Bernardini F, Bonetti E, Pozzati F, La Fera E, Campolo F, Naldini A, Testa A C, Scambia G, Catena U
Facts Views Vis Obgyn. 2024 Dec;16(4):489-492. doi: 10.52054/FVVO.16.4.055.
Complete bicorporeal uterus, double cervix and obstructive longitudinal vaginal septum (classified as U3bC2V2 according to ESHRE/ESGE classification) is a rare congenital anomaly of the genital tract. This condition is typically associated with ipsilateral renal agenesis and is known as Herlyn-Werner-Wunderlich syndrome or OHVIRA (Obstructed HemiVagina and Ipsilateral Renal Anomaly) syndrome. The primary symptoms include dysmenorrhea and pelvic pain, which usually manifest after menarche due to haematocolpos in the obstructed hemivagina. Diagnosis is often challenging and frequently delayed. Early detection and surgical drainage of the haematocolpos are essential for symptom relief and prevention of complications. Various surgical approaches have been described, with vaginoplasty and septal resection being the recommended treatment.
To propose a step-by-step demonstration with narrated video footage of an integrated approach for one-stop diagnosis and ultrasound-guided endoscopic hymen-sparing treatment in a patient with OHVIRA syndrome.
We present the case of a 17-year-old virgo-intacta female who was referred to our institution due to dysmenorrhea, abnormal uterine bleeding and a right presumed ovarian endometrioma. A preoperative evaluation, including pelvic ultrasound and MRI, suspected a U3bC2V2 malformation, associated to a right haematocolpos and ipsilateral renal agenesis.
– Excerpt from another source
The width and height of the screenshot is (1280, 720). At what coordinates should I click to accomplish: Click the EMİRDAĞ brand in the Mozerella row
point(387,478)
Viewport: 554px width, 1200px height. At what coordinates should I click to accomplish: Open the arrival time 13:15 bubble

The patient underwent a complete minimally invasive vaginoscopic resection of the obstructive longitudinal vaginal septum under transabdominal ultrasound guidance, using a 15Fr bipolar mini-resectoscope. The procedure successfully drained the haematocolpos and allowed visualisation of the right cervix, confirming the preoperative diagnosis.
The procedure was performed in our Digital Hysteroscopic Clinic (DHC) - CLASS Hysteroscopy -under general anaesthesia (with laryngeal mask), according to an ambulatory model of care. No complications occurred and the patient was discharged three hours after the procedure.
After 40 days, hysteroscopic office control revealed a normal vagina with double cervix and complete bicorporeal uterus (classified as U3bC2V0 according to ESHRE/ESGE classification), and the patient had complete relief of symptoms.
The combined approach of one-stop diagnosis and ultrasound-guided minimally invasive vaginoscopic resection of the obstructive longitudinal vaginal septum, using a 15Fr bipolar mini-resectoscope, has proven to be an effective strategy. This approach leads to optimal surgical results without complications.
完全双体子宫、双宫颈及梗阻性纵向阴道纵隔(根据ESHRE/ESGE分类为U3bC2V2)是一种罕见的先天性生殖道畸形。这种情况通常与同侧肾缺如相关,被称为赫林-韦纳-温德利希综合征或OHVIRA(梗阻性半阴道和同侧肾异常)综合征。主要症状包括痛经和盆腔疼痛,通常在初潮后因梗阻性半阴道积血而出现。诊断往往具有挑战性且经常延迟。早期发现并手术引流积血对于缓解症状和预防并发症至关重要。已经描述了各种手术方法,阴道成形术和纵隔切除术是推荐的治疗方法。
通过带旁白的视频片段逐步演示一种综合方法,用于OHVIRA综合征患者的一站式诊断和超声引导下保留处女膜的内镜治疗。
我们报告了一名17岁未破处女性的病例,该患者因痛经、异常子宫出血及右侧疑似卵巢子宫内膜异位瘤转诊至我院。术前评估,包括盆腔超声和MRI,怀疑为U3bC2V2畸形,伴有右侧积血和同侧肾缺如。患者在经腹超声引导下,使用15Fr双极微型切除镜,进行了完全微创阴道镜下梗阻性纵向阴道纵隔切除术。该手术成功引流了积血,并使右侧宫颈得以可视化,证实了术前诊断。
该手术在我们的数字宫腔镜诊所(DHC)——CLASS宫腔镜下,在全身麻醉(喉罩)下,按照门诊护理模式进行。未发生并发症,患者术后3小时出院。
40天后,宫腔镜门诊检查显示阴道正常,有双宫颈和完全双体子宫(根据ESHRE/ESGE分类为U3bC2V0),患者症状完全缓解。
使用15Fr双极微型切除镜进行一站式诊断和超声引导下微创阴道镜切除梗阻性纵向阴道纵隔的联合方法已被证明是一种有效的策略。这种方法可带来最佳手术效果且无并发症。